Task instructions: The complete listing should be restated exactly.

Supplied material:
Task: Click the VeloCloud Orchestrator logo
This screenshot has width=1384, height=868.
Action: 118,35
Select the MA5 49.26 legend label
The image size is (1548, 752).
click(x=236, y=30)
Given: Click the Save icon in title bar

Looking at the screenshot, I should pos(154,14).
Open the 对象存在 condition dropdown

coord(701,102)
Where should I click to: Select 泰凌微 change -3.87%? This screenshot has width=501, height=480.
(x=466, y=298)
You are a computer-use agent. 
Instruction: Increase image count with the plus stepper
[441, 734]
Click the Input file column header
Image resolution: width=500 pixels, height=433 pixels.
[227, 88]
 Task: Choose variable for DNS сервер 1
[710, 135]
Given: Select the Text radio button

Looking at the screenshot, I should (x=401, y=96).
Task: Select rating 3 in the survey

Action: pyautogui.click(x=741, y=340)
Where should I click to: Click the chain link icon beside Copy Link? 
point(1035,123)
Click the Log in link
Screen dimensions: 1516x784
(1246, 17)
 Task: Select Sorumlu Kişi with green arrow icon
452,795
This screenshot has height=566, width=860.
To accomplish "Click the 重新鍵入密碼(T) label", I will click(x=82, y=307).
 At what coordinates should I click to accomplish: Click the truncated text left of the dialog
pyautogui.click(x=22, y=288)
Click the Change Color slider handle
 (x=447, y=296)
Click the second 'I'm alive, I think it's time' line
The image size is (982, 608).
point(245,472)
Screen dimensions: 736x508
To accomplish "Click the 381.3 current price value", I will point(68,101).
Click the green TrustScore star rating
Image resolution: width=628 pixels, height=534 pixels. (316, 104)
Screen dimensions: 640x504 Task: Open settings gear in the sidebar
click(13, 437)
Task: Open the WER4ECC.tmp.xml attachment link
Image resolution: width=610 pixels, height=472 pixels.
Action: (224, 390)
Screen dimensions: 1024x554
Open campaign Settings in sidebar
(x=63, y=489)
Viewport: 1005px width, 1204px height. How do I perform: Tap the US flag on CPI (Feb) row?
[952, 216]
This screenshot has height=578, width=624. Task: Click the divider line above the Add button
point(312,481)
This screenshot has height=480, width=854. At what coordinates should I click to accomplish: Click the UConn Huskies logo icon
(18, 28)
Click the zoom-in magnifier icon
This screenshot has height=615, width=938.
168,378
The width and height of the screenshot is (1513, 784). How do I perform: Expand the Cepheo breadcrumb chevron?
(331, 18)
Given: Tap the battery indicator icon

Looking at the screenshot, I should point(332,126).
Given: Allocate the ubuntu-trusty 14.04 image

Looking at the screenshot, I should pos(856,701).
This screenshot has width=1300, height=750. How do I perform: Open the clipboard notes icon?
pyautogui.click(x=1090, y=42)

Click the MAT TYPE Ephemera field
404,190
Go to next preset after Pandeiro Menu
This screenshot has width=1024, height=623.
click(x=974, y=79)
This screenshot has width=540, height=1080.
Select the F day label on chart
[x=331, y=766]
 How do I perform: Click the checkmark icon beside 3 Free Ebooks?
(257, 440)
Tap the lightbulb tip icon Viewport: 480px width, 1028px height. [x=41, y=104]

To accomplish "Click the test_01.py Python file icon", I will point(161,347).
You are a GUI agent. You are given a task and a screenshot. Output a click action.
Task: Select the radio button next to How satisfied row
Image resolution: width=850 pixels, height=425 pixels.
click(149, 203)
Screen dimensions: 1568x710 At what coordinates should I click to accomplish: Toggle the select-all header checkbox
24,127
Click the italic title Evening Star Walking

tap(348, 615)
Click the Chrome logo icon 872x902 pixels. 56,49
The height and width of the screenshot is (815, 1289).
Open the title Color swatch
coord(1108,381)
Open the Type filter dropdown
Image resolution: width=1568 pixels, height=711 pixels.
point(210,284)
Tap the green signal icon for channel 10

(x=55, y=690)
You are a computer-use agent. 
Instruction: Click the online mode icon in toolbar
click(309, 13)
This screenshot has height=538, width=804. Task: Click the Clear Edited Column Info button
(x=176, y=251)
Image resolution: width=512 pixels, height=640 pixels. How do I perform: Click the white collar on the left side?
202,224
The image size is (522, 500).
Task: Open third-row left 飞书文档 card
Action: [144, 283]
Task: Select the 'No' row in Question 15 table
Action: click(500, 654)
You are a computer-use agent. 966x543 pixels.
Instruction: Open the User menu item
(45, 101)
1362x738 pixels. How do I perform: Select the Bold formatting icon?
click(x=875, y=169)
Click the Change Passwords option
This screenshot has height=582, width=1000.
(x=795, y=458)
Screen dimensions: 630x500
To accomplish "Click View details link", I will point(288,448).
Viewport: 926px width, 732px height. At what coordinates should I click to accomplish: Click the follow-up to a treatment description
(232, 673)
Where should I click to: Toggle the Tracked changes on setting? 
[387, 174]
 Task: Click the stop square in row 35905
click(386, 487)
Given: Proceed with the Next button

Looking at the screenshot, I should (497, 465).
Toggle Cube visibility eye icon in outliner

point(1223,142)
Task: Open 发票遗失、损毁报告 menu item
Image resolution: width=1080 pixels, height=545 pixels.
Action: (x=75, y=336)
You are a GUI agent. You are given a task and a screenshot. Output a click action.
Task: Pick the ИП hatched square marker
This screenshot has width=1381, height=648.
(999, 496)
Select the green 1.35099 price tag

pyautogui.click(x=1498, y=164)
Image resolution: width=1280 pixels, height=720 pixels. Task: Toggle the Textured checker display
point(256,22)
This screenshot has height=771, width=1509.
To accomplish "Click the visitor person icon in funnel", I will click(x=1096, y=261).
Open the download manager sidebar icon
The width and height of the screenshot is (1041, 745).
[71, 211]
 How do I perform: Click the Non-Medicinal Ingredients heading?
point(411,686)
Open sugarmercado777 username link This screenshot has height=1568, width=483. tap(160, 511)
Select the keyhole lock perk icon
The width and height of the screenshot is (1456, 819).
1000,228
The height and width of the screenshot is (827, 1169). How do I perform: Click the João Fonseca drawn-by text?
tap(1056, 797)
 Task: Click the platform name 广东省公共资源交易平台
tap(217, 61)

Result of the task:
Task: Click the VeloCloud Orchestrator logo
This screenshot has width=1384, height=868.
Action: 118,35
Select the MA5 49.26 legend label
The image size is (1548, 752).
click(x=236, y=30)
Given: Click the Save icon in title bar

Looking at the screenshot, I should pos(154,14).
Open the 对象存在 condition dropdown

coord(701,102)
Where should I click to: Select 泰凌微 change -3.87%? This screenshot has width=501, height=480.
(x=466, y=298)
You are a computer-use agent. 
Instruction: Increase image count with the plus stepper
[441, 734]
Click the Input file column header
Image resolution: width=500 pixels, height=433 pixels.
[227, 88]
 Task: Choose variable for DNS сервер 1
[710, 135]
Given: Select the Text radio button

Looking at the screenshot, I should (x=401, y=96).
Task: Select rating 3 in the survey

Action: pyautogui.click(x=741, y=340)
Where should I click to: Click the chain link icon beside Copy Link? 
point(1035,123)
Click the Log in link
Screen dimensions: 1516x784
(1246, 17)
 Task: Select Sorumlu Kişi with green arrow icon
452,795
This screenshot has height=566, width=860.
To accomplish "Click the 重新鍵入密碼(T) label", I will click(x=82, y=307).
 At what coordinates should I click to accomplish: Click the truncated text left of the dialog
pyautogui.click(x=22, y=288)
Click the Change Color slider handle
 (x=447, y=296)
Click the second 'I'm alive, I think it's time' line
The image size is (982, 608).
point(245,472)
Screen dimensions: 736x508
To accomplish "Click the 381.3 current price value", I will point(68,101).
Click the green TrustScore star rating
Image resolution: width=628 pixels, height=534 pixels. (316, 104)
Screen dimensions: 640x504 Task: Open settings gear in the sidebar
click(13, 437)
Task: Open the WER4ECC.tmp.xml attachment link
Image resolution: width=610 pixels, height=472 pixels.
Action: (224, 390)
Screen dimensions: 1024x554
Open campaign Settings in sidebar
(x=63, y=489)
Viewport: 1005px width, 1204px height. How do I perform: Tap the US flag on CPI (Feb) row?
[952, 216]
This screenshot has height=578, width=624. Task: Click the divider line above the Add button
point(312,481)
This screenshot has height=480, width=854. At what coordinates should I click to accomplish: Click the UConn Huskies logo icon
(18, 28)
Click the zoom-in magnifier icon
This screenshot has height=615, width=938.
168,378
The width and height of the screenshot is (1513, 784). How do I perform: Expand the Cepheo breadcrumb chevron?
(331, 18)
Given: Tap the battery indicator icon

Looking at the screenshot, I should point(332,126).
Given: Allocate the ubuntu-trusty 14.04 image

Looking at the screenshot, I should pos(856,701).
This screenshot has width=1300, height=750. How do I perform: Open the clipboard notes icon?
pyautogui.click(x=1090, y=42)

Click the MAT TYPE Ephemera field
404,190
Go to next preset after Pandeiro Menu
This screenshot has width=1024, height=623.
click(x=974, y=79)
This screenshot has width=540, height=1080.
Select the F day label on chart
[x=331, y=766]
 How do I perform: Click the checkmark icon beside 3 Free Ebooks?
(257, 440)
Tap the lightbulb tip icon Viewport: 480px width, 1028px height. [x=41, y=104]

To accomplish "Click the test_01.py Python file icon", I will point(161,347).
You are a GUI agent. You are given a task and a screenshot. Output a click action.
Task: Select the radio button next to How satisfied row
Image resolution: width=850 pixels, height=425 pixels.
click(149, 203)
Screen dimensions: 1568x710 At what coordinates should I click to accomplish: Toggle the select-all header checkbox
24,127
Click the italic title Evening Star Walking

tap(348, 615)
Click the Chrome logo icon 872x902 pixels. 56,49
The height and width of the screenshot is (815, 1289).
Open the title Color swatch
coord(1108,381)
Open the Type filter dropdown
Image resolution: width=1568 pixels, height=711 pixels.
point(210,284)
Tap the green signal icon for channel 10

(x=55, y=690)
You are a computer-use agent. 
Instruction: Click the online mode icon in toolbar
click(309, 13)
This screenshot has height=538, width=804. Task: Click the Clear Edited Column Info button
(x=176, y=251)
Image resolution: width=512 pixels, height=640 pixels. How do I perform: Click the white collar on the left side?
202,224
The image size is (522, 500).
Task: Open third-row left 飞书文档 card
Action: [144, 283]
Task: Select the 'No' row in Question 15 table
Action: click(500, 654)
You are a computer-use agent. 966x543 pixels.
Instruction: Open the User menu item
(45, 101)
1362x738 pixels. How do I perform: Select the Bold formatting icon?
click(x=875, y=169)
Click the Change Passwords option
This screenshot has height=582, width=1000.
(x=795, y=458)
Screen dimensions: 630x500
To accomplish "Click View details link", I will point(288,448).
Viewport: 926px width, 732px height. At what coordinates should I click to accomplish: Click the follow-up to a treatment description
(232, 673)
Where should I click to: Toggle the Tracked changes on setting? 
[387, 174]
 Task: Click the stop square in row 35905
click(386, 487)
Given: Proceed with the Next button

Looking at the screenshot, I should (497, 465).
Toggle Cube visibility eye icon in outliner

point(1223,142)
Task: Open 发票遗失、损毁报告 menu item
Image resolution: width=1080 pixels, height=545 pixels.
Action: (x=75, y=336)
You are a GUI agent. You are given a task and a screenshot. Output a click action.
Task: Pick the ИП hatched square marker
This screenshot has width=1381, height=648.
(999, 496)
Select the green 1.35099 price tag

pyautogui.click(x=1498, y=164)
Image resolution: width=1280 pixels, height=720 pixels. Task: Toggle the Textured checker display
point(256,22)
This screenshot has height=771, width=1509.
To accomplish "Click the visitor person icon in funnel", I will click(x=1096, y=261).
Open the download manager sidebar icon
The width and height of the screenshot is (1041, 745).
[71, 211]
 How do I perform: Click the Non-Medicinal Ingredients heading?
point(411,686)
Open sugarmercado777 username link This screenshot has height=1568, width=483. tap(160, 511)
Select the keyhole lock perk icon
The width and height of the screenshot is (1456, 819).
1000,228
The height and width of the screenshot is (827, 1169). How do I perform: Click the João Fonseca drawn-by text?
tap(1056, 797)
 Task: Click the platform name 广东省公共资源交易平台
tap(217, 61)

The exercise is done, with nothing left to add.